2008
07
Mrz
Ypsilanti scheitert mit Rot-Rot-Grün
Wie fragil die ganze “linke Nummer” der SPD ist, zeigt die jüngste Entwicklung in Hessen: Wie DER SPIEGEL gerade eben berichtet, wird Andrea Ypsilanti wegen mangelnder Rückendeckung aus ihrer eigenen Fraktion am 5. April nicht als Ministerpräsidentin in Hessen antreten.
Die öffentliche Ankündigung der SPD-Landtagsabgeordneten Dagmar Metzger, Ypsilanti nicht zusammen mit den Stimmen der Linkspartei zur Ministerpräsidentin zu wählen, dürfte nur die Spitze des Eisbergs oder vielleicht gar nur ein Feigenblatt sein: Zum einen könnten auch andere SPD-Abgeordnete Ypsilanti in der (geheimen) Abstimmung die Gefolgschaft verweigern, zum anderen war der Druck auf die SPD in den letzten Tagen so groß geworden, dass man sich durchaus einen “taktischen Rückzug” vorstellen kann.

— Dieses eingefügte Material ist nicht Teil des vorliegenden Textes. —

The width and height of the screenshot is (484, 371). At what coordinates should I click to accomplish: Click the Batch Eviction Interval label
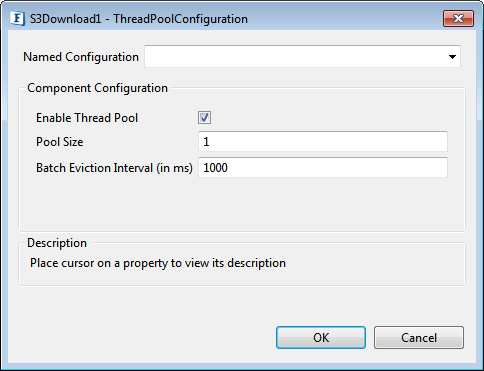[114, 168]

Hoher Respekt gebührt Dagmar Metzger, die sich das Gespräch mit Ypsilanti nicht gemieden hat, aber letztlich ihrer eigenen Linie treu geblieben ist:
“Es war ein sachliches Gespräch, aber es hat mich in dem, was ich entschieden habe, nicht dazu bewogen, in irgendeiner Art und Weise meine Entscheidung zurückzuziehen. (…) Ich habe mir das gründlich überlegt, und es gibt keine inhaltlichen Argumente, die mich überzeugen können. (…) Ich bleibe aus Gewissensgründen bei meiner Entscheidung.”
Einige interessante Hintergründe zur Person Dagmar Metzger finden auch in der heutigen FAZ.